После этого мы перестали волноваться и махнули на нее рукой: одичала так одичала. Нам рассказывали, что каждое утро она обязательно посещала биостанцию, причем во время своего инспекционного осмотра заходила в каждый домик, так что ее «в лицо» знали даже рабочие-строители, жившие на отшибе и мало общавшиеся с остальными обитателями. Впрочем, иногда она разыгрывала из себя послушную домашнюю собачку. Как-то раз, собираясь на море, мы не стали дожидаться ее возвращения из «тура», а махнули на нее рукой и ушли. Потом нам что-то понадобилось из палатки, муж пошел за этой вещью — и вернулся вдвоем с собакой, причем она шествовала с ним рядом, у ноги, как обученная немецкая овчарка. Тешу себя мыслью, что ей стало скучно в нашем маленьком палаточном лагере без хозяев…

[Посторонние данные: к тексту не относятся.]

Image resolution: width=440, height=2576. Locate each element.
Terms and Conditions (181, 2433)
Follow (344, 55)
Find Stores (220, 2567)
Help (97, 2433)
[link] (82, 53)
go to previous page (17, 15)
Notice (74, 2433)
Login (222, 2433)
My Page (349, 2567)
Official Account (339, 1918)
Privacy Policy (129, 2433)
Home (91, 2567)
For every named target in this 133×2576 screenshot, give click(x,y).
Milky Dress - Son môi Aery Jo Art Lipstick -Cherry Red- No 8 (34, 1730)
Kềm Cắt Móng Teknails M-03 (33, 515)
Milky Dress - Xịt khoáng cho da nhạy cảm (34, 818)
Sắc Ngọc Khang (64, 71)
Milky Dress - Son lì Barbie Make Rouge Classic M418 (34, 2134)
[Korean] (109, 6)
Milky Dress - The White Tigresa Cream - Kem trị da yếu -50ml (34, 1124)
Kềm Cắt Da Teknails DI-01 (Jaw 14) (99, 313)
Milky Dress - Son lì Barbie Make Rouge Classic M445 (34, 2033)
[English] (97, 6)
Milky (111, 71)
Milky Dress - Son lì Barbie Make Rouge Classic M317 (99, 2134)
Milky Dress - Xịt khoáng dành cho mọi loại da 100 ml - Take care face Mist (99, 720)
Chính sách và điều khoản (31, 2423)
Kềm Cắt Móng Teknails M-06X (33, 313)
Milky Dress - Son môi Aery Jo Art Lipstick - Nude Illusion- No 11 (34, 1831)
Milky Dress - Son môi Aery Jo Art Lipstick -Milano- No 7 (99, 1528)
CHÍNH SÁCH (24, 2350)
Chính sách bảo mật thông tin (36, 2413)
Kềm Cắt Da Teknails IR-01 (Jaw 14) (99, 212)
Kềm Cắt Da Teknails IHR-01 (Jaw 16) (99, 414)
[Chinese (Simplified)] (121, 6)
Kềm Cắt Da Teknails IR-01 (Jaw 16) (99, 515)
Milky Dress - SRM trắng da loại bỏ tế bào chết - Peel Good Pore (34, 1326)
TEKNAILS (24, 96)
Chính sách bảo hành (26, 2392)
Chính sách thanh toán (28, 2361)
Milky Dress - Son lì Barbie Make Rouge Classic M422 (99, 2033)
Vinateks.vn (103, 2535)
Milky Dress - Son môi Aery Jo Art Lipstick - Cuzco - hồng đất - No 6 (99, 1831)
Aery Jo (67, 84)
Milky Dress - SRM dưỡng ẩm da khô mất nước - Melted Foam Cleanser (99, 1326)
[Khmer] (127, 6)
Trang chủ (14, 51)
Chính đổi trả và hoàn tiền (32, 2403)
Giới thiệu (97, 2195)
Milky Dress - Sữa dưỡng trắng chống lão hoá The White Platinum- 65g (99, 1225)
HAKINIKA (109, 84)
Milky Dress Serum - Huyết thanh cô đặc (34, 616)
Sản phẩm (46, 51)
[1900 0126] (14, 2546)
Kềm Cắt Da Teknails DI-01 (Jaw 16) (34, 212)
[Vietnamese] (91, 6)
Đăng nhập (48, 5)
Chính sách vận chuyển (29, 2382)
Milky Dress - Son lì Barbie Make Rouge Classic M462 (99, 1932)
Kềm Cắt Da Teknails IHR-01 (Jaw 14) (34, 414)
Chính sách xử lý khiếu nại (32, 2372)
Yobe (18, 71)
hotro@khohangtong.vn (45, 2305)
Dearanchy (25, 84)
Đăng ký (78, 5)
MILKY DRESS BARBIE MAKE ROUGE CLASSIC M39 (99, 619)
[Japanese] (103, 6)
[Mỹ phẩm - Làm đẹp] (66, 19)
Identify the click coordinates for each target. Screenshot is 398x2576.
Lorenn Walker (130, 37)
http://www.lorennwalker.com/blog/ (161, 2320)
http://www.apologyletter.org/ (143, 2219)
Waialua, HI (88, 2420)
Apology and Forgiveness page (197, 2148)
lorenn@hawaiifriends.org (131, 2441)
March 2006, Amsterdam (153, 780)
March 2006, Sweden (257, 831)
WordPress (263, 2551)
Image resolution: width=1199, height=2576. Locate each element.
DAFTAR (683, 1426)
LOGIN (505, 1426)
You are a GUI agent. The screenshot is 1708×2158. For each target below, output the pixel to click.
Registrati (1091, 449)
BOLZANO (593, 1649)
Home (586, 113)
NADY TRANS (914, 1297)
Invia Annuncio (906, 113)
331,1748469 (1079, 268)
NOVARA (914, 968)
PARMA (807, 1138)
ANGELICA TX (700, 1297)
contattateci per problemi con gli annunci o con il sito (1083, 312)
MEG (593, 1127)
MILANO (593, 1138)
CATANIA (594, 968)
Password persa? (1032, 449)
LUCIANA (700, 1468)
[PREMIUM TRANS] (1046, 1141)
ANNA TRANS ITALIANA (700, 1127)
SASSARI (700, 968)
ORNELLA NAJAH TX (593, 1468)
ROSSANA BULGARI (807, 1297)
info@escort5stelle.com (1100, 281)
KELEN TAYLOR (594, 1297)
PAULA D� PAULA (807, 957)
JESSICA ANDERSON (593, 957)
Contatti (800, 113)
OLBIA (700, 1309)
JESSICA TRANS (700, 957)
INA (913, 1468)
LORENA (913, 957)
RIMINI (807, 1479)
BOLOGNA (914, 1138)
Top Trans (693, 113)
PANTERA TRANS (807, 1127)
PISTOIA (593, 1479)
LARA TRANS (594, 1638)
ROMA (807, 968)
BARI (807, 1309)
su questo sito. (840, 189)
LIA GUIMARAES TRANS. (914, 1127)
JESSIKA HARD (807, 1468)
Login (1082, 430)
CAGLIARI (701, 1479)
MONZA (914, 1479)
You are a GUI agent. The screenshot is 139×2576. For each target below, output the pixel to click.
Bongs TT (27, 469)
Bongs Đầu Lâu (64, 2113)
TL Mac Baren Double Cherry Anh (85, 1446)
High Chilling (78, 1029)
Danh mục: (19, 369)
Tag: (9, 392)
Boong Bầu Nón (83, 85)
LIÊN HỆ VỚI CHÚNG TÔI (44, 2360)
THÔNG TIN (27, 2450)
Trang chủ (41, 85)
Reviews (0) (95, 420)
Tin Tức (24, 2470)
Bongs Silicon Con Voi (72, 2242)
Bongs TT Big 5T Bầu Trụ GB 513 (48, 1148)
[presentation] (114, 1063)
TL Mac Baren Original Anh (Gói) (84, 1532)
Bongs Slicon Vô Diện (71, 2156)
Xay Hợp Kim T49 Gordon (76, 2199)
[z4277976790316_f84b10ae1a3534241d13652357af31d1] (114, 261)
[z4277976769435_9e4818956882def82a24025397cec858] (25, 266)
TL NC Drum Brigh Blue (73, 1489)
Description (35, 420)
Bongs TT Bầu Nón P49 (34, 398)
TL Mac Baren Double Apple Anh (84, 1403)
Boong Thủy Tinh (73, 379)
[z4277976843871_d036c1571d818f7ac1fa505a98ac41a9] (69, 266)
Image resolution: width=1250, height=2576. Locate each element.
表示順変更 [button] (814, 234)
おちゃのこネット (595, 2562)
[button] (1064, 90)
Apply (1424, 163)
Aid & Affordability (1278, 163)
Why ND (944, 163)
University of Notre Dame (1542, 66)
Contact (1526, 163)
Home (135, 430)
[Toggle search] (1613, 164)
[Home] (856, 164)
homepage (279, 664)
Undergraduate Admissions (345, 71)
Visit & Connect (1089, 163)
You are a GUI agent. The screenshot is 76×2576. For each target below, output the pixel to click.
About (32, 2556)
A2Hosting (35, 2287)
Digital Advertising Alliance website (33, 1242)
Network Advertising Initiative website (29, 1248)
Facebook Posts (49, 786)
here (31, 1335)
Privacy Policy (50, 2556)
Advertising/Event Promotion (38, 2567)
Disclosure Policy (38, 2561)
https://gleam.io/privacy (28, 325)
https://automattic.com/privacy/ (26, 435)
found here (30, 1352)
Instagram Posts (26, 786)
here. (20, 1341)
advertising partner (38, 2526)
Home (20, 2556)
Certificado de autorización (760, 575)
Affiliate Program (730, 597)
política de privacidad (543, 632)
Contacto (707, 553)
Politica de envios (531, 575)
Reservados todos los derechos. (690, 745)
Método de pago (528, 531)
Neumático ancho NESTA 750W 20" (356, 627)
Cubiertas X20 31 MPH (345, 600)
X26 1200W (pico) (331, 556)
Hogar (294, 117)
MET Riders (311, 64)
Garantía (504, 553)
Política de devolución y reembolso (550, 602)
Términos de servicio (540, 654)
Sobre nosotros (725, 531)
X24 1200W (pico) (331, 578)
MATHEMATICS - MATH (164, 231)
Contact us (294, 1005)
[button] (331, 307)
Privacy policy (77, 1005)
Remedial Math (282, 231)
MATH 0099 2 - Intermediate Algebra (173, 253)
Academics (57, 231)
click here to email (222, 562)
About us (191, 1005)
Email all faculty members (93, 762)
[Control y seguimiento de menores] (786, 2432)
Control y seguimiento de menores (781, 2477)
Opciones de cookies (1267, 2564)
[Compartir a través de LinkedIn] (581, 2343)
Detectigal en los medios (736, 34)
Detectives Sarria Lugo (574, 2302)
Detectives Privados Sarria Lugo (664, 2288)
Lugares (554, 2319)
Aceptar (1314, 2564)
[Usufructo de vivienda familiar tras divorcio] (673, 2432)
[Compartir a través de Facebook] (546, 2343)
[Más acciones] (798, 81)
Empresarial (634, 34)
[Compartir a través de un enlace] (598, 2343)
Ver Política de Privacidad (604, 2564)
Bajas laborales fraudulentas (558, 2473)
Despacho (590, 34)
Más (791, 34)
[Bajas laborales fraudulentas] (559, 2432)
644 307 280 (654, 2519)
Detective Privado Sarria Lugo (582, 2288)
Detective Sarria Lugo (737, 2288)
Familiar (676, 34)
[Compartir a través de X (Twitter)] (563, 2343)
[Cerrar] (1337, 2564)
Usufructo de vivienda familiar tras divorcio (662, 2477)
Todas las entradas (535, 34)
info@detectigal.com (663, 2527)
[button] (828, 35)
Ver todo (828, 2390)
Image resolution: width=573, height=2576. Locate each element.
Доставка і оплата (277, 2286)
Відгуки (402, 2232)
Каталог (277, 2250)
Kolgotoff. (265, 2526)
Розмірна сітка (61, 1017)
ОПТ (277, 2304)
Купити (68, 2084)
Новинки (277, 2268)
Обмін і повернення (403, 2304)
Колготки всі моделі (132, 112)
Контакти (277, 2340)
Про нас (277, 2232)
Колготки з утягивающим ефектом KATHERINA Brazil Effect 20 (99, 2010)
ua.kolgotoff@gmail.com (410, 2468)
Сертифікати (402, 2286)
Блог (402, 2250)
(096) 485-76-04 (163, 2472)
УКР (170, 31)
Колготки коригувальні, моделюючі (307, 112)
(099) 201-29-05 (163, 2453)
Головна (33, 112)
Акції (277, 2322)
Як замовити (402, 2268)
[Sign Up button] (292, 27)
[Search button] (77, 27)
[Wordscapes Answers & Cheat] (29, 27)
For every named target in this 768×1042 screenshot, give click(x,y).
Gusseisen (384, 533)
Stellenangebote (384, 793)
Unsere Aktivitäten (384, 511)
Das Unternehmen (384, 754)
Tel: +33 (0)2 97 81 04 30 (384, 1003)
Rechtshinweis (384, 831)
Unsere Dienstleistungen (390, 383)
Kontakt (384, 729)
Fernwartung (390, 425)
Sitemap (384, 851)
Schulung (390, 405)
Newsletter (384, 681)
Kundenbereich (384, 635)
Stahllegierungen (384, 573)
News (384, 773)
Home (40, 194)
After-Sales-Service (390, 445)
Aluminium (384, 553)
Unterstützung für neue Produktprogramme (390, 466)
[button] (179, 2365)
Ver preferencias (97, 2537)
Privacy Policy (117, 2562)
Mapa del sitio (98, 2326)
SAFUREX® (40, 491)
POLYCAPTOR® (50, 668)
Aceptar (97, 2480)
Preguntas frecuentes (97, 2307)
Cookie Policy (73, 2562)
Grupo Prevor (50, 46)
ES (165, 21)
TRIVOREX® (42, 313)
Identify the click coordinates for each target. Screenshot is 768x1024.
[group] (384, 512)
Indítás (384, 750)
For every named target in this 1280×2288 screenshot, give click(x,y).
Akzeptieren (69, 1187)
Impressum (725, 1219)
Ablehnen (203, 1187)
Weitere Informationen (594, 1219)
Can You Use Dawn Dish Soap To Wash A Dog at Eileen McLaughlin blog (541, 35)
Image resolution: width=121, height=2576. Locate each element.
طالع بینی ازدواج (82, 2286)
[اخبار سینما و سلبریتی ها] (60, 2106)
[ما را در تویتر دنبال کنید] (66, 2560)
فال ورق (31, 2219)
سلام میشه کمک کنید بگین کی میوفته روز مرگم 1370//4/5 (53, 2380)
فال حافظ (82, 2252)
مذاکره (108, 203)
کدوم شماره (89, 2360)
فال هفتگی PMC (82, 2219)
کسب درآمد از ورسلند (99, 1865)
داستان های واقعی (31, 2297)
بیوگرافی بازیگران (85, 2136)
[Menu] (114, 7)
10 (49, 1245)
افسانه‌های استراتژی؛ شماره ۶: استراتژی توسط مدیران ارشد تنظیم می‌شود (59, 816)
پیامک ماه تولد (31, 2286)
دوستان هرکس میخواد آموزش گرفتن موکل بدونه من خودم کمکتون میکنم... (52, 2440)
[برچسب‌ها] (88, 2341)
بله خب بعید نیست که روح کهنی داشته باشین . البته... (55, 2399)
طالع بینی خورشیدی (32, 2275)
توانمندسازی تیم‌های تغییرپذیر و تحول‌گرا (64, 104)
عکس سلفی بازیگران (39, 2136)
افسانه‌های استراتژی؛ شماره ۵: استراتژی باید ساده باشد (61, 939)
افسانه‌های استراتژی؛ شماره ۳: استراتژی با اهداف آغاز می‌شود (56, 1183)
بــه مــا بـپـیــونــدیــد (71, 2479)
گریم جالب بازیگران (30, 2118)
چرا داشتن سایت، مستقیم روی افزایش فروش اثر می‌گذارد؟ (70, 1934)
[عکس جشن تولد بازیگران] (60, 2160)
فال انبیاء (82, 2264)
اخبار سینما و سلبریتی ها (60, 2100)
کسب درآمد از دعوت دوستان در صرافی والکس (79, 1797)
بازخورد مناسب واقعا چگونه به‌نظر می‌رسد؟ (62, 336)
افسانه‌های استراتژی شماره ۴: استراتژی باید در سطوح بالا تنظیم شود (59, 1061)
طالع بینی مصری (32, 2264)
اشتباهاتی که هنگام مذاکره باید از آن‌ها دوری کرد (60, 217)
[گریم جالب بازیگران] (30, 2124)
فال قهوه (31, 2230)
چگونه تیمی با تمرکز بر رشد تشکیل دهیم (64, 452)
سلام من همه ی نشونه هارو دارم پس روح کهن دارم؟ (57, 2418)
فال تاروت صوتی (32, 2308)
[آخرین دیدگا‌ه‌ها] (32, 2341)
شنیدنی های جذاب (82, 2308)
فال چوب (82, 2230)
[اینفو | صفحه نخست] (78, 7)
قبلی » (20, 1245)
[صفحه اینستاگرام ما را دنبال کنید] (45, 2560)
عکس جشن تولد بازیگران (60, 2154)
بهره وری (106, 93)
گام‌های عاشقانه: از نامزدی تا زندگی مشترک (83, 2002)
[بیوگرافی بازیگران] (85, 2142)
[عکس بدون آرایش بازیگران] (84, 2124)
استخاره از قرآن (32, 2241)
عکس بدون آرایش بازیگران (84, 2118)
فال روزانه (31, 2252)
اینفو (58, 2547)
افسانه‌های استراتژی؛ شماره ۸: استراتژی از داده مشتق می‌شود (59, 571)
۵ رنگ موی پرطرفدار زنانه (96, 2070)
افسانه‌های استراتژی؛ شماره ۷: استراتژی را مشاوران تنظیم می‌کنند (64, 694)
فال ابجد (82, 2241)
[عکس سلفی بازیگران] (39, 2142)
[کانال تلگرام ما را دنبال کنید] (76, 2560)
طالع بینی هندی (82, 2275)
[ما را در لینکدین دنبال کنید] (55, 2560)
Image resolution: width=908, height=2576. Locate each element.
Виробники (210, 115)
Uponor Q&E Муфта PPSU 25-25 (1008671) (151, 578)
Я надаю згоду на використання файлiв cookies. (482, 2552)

Нельзя было назвать Глашу гениальной, но лоб у нее был поистине сократовский, необычайно крутой. Когда она думала, на лбу появлялись глубокие морщины; когда же она понимала, что ей делать дальше, лоб разглаживался. Учить ее элементарным трюкам оказалось очень легко. А с выученными трюками она расправлялась лихо. Как-то раз в экспедиции во время общего праздника я отвлеклась на минуту и выпустила ее из поля зрения. Только услышав общий смех за детским столом, я увидела «пасшуюся» там Глашу. Передние ее лапки так и мелькали в воздухе, а содержимое тарелок детей быстро исчезало в ее желудке за «десятую» или «двенадцатую» лапу.
А еще наша Глаша обладала ярко выраженной эмпатией: она прекрасно чувствовала настроение близких людей и, если кто-то из нас был расстроен, тут же кидалась его вылизывать. Правда, она не всегда могла отличить смех от плача. Однажды Глаша чуть не сорвала мне сеанс гипноза. Пациентка, которую она хорошо знала, в состоянии гипнотического транса зарыдала, как и было положено в тот момент по сценарию, и моя собачка ринулась ее утешать — хорошо, что я умудрилась перехватить ее в самый последний миг. Ей бы вообще работать психотерапевтом: когда у меня тяжело заболел отец, она с упоением вылизывала мою мать, которую в обычное время не слишком жаловала из-за самой банальной ревности.